Lo digo con todas sus letras (enójese quien se enoje): ya estoy harto de tanta testarudez y cháchara en contra del Papa Francisco. Que si es de izquierda, peronista, marxista, socialista, masón, rojo, desquiciado; que si atenta contra la historia de la Iglesia, le abre la puerta a los homosexuales, a las lesbianas, a los transexuales, a la Eucaristía para los divorciados vueltos a casar por lo civil, a la Iglesia de China, a los dictadores populistas, a Cuba, a Maduro, a los pecadores, a los jóvenes contestatarios (el arzobispo de Filadelfia quería que cancelara el Sínodo de la Juventud que empezó ya en el Vaticano), etcétera.
Lo que estos críticos del Papa no le perdonan es lo que no le perdonaron a san Juan XXIII, al (todavía beato, dentro de dos semanas santo) Pablo VI, al venerable Juan Pablo I, a san Juan Pablo II y al Papa emérito Benedicto XVI (de quien no les gustó su renuncia): que hayan ocupado el timón de la barca de Pedro cuando tendrían que haber sido ellos (los buenazos, los inmaculados, los sabios y los dizque santos) quienes deberían haberla piloteado. Les molesta la infalibilidad (en materia de fe y moral) del Papa, porque empaña su propia infalibilidad.
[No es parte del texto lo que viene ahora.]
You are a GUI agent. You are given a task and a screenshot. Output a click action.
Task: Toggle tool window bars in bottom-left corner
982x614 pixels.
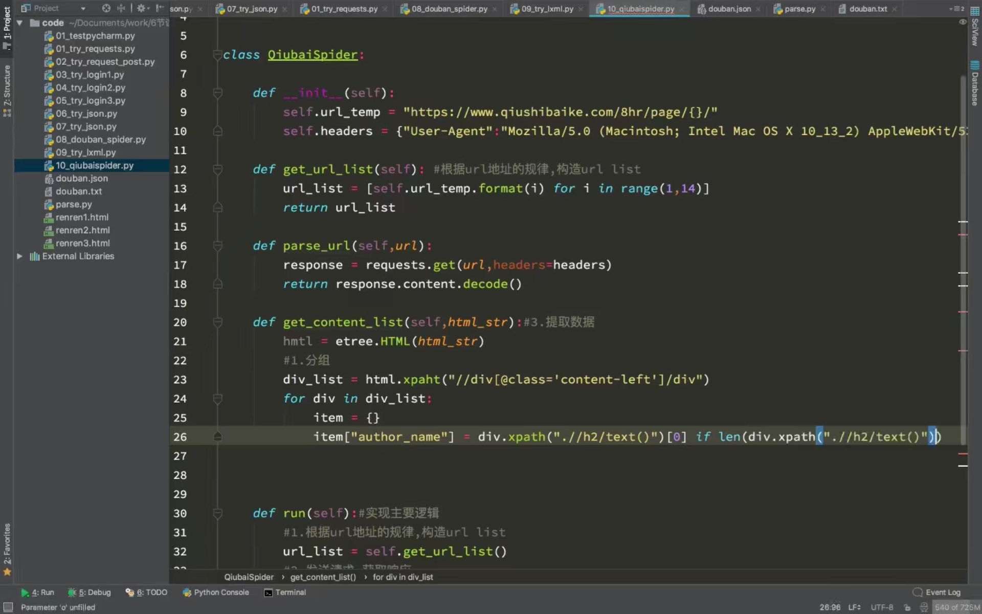click(8, 607)
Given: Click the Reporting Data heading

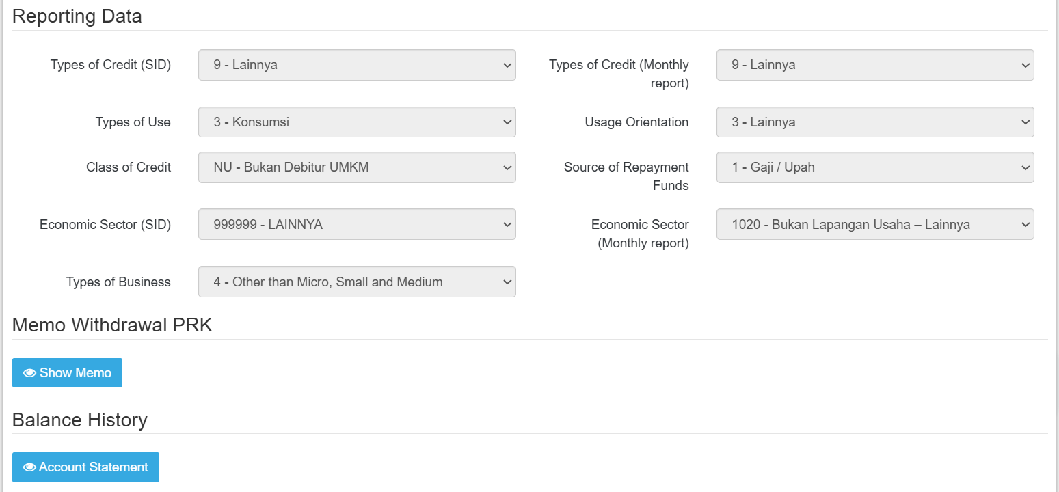Looking at the screenshot, I should coord(77,16).

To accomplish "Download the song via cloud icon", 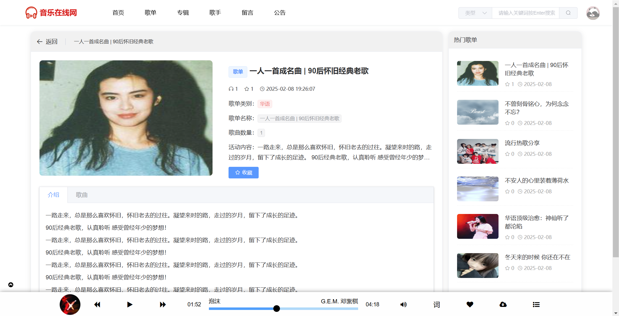I will click(503, 304).
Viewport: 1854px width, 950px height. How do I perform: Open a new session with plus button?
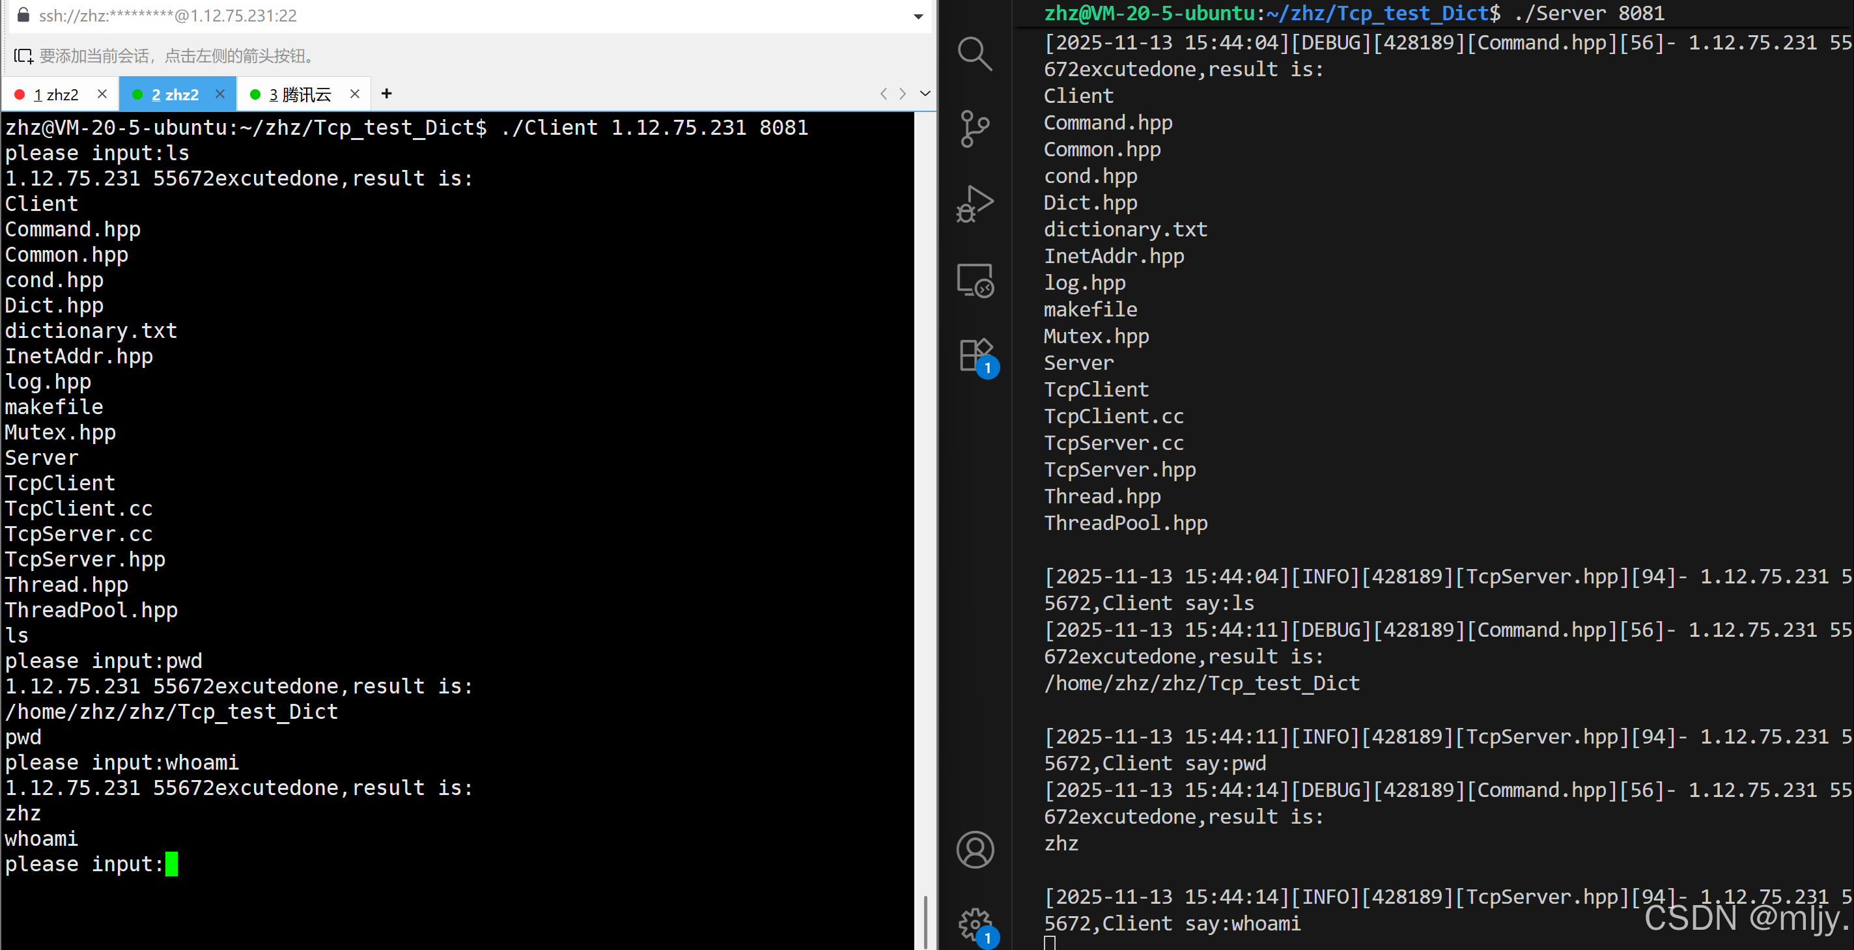tap(386, 94)
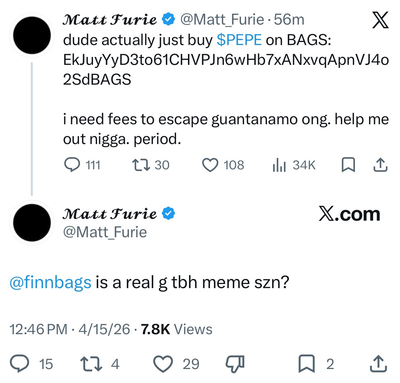Open the lower post's profile avatar
400x383 pixels.
pyautogui.click(x=32, y=223)
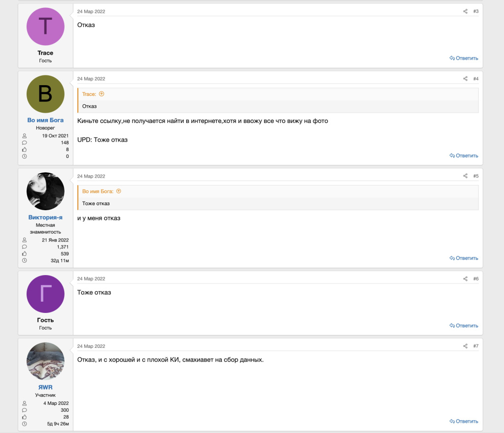Click share icon on post #7
504x433 pixels.
tap(465, 346)
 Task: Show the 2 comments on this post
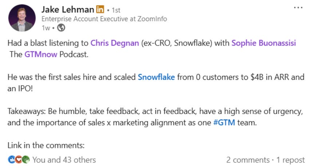(x=247, y=160)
Estos plumíferos agazapados pertenecen a la estirpe de los pájaros aquellos que cantan aquí, pero tienen su nido en otra parte. Han hecho un daño enorme a la Iglesia. La han hecho increíble, cuando la labor del Papa Francisco (y de sus antecesores, con el Concilio Vaticano II en su concepción, despliegue y mandato), la están haciendo creíble. Que yo sepa, absolutamente nadie les pidió que defendieran la ortodoxia en lugar de aquellos a quienes sí designó el Espíritu Santo para hacerlo. ¿O tampoco creen en eso?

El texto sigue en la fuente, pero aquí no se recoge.